Segera ditutupnya koran, ditariknya tangan istrinya masuk ke ruang praktek. Riri ikut dengan bingung.
   ”Kau ini bagaimana bisa sesembrono itu, Ri? Dua bulan macet katamu? Jangan-jangan kau hamil, Nyonya!”
   Riri tersentak. Hamil? Ah, dia tidak terlalu berani berharap. Siklus menstruasinya tidak pernah teratur. Dulu suaminya bilang itu tidak apa-apa, itu hanyalah masalah hormon.
   Riri menatap suaminya dengan tegang. Ryan tampak serius sekali memeriksa perutnya, dan kali ini dia sedang betul-betul memperhatikan layar monitor USG. Semakin tegang rasa hatinya kala suaminya membersihkan perutnya dengan wajah ditekuk kusut.
   “Ada apa? Apa ada mioma? Atau ada kista? Atau...”
   ”Hm...tidak...tidak ada apa-apa...” jawab Ryan pelan. Riri membuang nafas lega, meski hatinya agak sedikit kecewa.

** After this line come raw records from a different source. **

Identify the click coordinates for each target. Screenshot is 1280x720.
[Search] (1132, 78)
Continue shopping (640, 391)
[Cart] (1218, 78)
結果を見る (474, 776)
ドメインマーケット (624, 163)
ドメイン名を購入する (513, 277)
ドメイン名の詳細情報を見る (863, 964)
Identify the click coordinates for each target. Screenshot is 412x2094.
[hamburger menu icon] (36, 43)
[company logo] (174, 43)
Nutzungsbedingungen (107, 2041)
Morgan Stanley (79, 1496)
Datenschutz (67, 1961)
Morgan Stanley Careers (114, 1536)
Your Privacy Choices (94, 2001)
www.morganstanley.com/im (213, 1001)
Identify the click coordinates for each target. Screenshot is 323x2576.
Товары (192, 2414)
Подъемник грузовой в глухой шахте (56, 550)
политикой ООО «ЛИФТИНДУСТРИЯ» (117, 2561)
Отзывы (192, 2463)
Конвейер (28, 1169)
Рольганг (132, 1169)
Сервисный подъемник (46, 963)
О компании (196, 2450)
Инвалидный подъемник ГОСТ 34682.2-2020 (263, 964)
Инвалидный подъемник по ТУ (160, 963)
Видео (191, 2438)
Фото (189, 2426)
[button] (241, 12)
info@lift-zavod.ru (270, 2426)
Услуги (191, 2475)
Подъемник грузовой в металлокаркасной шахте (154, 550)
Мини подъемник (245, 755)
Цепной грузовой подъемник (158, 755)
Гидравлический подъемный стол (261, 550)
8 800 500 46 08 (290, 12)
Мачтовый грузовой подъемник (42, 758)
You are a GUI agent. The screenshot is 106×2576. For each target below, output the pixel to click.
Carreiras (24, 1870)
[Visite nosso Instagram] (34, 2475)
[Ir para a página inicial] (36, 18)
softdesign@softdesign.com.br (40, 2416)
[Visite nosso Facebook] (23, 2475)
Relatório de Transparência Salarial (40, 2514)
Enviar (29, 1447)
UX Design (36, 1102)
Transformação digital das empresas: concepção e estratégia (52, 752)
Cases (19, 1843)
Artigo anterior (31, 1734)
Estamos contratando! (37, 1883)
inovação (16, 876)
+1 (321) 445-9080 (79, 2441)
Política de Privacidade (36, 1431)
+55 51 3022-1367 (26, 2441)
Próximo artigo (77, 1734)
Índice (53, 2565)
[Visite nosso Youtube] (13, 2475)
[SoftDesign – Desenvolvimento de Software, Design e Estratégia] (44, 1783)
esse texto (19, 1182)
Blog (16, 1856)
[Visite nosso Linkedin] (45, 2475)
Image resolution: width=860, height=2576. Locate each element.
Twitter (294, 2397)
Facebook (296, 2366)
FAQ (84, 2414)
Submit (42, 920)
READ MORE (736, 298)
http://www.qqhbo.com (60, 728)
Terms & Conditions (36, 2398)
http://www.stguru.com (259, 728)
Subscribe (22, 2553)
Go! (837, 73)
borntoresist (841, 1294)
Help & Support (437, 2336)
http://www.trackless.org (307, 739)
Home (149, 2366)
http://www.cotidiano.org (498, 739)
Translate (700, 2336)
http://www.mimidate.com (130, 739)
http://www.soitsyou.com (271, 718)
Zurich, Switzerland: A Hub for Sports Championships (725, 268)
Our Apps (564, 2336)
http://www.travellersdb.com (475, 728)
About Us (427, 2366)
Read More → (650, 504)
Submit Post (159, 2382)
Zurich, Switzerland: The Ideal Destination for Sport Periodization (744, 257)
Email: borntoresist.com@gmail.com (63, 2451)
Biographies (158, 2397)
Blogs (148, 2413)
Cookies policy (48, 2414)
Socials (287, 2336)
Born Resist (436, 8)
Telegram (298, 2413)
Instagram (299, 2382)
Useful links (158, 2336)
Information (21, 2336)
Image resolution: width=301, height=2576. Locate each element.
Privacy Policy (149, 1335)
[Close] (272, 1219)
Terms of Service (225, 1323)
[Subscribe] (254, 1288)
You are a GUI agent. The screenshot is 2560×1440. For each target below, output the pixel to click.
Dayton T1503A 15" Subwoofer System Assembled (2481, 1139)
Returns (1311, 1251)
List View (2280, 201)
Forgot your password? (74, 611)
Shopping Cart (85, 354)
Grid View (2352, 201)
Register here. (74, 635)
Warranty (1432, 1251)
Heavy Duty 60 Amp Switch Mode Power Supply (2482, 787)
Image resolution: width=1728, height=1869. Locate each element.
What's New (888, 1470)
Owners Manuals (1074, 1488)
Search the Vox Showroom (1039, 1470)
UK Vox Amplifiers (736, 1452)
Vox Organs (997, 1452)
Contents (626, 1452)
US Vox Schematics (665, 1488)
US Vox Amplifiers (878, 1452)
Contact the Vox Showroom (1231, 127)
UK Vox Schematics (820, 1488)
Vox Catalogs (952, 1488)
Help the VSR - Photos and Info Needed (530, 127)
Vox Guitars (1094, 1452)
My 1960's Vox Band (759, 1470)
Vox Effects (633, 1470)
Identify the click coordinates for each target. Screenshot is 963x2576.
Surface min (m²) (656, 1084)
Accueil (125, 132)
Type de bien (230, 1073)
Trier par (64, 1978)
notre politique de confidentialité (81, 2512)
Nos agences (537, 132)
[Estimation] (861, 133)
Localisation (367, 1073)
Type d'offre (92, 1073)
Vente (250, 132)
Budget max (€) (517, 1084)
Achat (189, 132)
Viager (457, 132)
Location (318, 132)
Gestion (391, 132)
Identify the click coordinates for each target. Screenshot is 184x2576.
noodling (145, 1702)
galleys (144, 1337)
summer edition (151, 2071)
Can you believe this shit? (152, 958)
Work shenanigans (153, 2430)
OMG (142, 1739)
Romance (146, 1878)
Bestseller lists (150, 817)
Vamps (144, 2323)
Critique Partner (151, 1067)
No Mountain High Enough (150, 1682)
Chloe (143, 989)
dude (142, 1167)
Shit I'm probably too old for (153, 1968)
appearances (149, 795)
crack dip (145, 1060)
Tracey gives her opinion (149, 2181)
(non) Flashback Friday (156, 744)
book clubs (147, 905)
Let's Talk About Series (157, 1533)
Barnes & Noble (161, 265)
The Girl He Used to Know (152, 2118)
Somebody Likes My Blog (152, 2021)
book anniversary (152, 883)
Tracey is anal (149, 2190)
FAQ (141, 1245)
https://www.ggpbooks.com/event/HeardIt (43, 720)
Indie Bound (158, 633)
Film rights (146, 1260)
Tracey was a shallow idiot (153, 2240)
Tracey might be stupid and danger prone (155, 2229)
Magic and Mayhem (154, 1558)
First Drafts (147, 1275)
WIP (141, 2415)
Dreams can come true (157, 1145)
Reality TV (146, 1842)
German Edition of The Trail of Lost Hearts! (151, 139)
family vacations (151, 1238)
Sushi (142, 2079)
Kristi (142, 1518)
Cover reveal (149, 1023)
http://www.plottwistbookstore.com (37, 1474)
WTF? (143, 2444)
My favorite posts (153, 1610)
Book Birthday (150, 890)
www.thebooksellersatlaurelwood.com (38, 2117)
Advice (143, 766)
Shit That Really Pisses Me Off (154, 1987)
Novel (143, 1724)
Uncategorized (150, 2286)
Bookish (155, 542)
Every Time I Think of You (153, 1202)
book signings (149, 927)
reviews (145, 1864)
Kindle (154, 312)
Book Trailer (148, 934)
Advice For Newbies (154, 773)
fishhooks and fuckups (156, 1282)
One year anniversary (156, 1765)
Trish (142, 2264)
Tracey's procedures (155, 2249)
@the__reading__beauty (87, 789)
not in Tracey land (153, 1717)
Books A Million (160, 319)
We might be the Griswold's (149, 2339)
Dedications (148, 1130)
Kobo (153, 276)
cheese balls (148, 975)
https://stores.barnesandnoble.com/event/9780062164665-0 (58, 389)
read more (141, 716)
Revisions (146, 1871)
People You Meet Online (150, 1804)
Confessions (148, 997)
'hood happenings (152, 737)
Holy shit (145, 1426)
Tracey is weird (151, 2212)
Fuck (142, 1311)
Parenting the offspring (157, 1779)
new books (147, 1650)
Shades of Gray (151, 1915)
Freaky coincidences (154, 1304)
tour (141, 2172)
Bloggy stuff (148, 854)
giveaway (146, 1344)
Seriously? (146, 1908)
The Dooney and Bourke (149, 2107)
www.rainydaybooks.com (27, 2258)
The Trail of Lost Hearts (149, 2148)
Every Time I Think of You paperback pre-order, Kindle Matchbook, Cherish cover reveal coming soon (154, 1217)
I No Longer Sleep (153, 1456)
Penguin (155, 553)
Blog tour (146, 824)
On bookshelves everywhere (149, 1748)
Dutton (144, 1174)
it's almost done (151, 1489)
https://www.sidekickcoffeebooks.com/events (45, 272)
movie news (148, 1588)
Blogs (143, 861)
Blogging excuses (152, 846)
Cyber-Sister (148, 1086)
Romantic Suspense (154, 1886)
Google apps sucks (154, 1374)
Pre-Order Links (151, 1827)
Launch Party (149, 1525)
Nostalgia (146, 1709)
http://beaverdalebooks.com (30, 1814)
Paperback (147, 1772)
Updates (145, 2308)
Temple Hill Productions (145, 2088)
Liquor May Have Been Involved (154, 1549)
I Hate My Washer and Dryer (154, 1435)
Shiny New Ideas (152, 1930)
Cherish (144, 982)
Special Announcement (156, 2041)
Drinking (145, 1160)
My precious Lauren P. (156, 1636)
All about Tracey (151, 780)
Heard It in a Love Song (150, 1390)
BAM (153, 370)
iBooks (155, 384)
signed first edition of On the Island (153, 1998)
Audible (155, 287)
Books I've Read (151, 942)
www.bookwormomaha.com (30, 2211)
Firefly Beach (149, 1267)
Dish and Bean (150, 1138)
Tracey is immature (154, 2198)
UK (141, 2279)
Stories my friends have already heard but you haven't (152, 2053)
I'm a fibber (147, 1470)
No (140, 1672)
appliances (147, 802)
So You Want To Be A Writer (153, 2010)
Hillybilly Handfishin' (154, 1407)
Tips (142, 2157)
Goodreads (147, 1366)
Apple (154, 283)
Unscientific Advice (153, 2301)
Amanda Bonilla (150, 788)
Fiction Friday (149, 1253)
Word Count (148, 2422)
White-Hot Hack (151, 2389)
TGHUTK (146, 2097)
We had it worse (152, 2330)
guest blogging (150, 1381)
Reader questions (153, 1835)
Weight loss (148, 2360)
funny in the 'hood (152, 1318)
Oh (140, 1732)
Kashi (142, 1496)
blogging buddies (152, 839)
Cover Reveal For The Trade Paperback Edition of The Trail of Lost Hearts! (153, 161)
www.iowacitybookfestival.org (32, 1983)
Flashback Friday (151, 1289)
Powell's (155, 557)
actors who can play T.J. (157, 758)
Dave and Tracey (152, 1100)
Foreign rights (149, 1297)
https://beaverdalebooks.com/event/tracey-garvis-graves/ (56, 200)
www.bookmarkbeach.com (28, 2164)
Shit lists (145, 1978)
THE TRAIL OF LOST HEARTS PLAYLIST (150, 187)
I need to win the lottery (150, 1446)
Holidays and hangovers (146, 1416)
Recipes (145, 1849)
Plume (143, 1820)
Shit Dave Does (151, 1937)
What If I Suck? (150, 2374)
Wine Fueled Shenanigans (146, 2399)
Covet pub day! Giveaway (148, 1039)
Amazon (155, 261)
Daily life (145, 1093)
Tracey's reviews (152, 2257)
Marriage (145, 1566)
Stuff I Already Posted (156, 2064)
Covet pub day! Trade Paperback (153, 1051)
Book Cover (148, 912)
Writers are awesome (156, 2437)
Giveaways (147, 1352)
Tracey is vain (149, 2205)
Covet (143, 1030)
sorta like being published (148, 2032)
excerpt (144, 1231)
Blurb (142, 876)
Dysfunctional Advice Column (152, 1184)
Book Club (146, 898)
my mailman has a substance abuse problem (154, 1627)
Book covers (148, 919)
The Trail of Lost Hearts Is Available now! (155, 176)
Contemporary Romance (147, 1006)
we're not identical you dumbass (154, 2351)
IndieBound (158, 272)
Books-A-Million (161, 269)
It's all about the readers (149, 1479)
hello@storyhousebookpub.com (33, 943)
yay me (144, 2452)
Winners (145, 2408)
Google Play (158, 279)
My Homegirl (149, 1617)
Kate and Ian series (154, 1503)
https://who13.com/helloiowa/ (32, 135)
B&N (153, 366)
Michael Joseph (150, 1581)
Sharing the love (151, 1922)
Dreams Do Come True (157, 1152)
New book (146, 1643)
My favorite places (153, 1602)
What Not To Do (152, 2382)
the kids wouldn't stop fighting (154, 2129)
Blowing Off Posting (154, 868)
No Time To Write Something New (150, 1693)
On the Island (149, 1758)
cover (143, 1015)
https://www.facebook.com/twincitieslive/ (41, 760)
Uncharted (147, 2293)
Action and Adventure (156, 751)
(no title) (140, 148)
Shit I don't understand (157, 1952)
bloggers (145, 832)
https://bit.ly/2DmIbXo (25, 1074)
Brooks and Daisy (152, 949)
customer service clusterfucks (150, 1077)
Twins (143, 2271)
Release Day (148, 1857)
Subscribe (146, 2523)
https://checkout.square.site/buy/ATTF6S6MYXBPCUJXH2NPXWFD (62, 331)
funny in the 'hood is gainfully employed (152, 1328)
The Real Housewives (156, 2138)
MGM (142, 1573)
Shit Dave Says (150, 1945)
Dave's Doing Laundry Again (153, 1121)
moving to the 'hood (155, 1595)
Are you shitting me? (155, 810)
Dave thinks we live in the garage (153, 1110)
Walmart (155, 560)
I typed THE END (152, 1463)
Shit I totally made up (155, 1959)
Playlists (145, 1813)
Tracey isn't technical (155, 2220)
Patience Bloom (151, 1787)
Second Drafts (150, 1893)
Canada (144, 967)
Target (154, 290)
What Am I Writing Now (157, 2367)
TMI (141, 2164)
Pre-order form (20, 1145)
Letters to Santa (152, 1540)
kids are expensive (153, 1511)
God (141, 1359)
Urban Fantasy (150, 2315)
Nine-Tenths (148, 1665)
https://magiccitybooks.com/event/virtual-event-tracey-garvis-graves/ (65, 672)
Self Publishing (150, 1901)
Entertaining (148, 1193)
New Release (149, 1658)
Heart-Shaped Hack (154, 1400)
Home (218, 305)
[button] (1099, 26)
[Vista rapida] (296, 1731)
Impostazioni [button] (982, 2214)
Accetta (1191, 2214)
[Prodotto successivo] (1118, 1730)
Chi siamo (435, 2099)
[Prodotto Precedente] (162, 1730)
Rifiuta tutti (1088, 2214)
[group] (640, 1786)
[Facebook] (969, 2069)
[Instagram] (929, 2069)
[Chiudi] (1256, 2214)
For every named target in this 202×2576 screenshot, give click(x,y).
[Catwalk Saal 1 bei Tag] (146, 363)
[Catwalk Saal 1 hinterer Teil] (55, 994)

   ”Mulai sekarang kau harus banyak istirahat...tidak boleh memikirkan masalah-masalah berat, banyak makan sayur...jangan lupa minum susu...kau juga harus minum vitamin yang kuberikan...”
   Riri terlonjak. Astaga! Apa-apaan suaminya ini! Dicernanya kembali kata-katanya. Dipandanginya wajah Ryan yang kali ini tampak tak mampu lagi bersandiwara dengan berpura-pura serius.
   ”Kau hamil, Nyonya!” Ryan berkata sambil tertawa lebar. Riri segera bangkit dan memeluk suaminya.
   “Ah, Ryan…aku bahagia sekali…terima kasih, ya…”
Ryan tersenyum sambil mengecup rambut istrinya.
  “Yan…aku mencintaimu...”
Ryan terlonjak. Melepaskan pelukan, menatap serius. Rasanya tak percaya dia akan apa yang didengarnya. Sudah begitu lama dia menunggu kata-kata itu, akhirnya terucap juga. Dan dia semakin yakin kala menatap mata istrinya yang tampak begitu jujur. Sekali lagi Ryan begitu merasa bahagia, karena penantiannya terjawab sudah. Tuhan...terima kasih...
Matanya berkabut menahan air mata haru. Rasanya begitu lengkap semuanya.
   ”Hai! Kau jangan cengeng begitu, Yan! Kau ini sudah akan menjadi ayah!” Sembur Riri. Ryan hanya menanggapinya dengan senyum. Riri tertawa sambil mengecup lembut bibir suaminya.
   ”Terima kasih ya, Ri...terima kasih sudah mau mencintaiku...sudah akan memberiku seorang bayi...aku bahagia..” Bisik Ryan saat Riri kembali memeluknya. Riri hanya bisa menangis haru.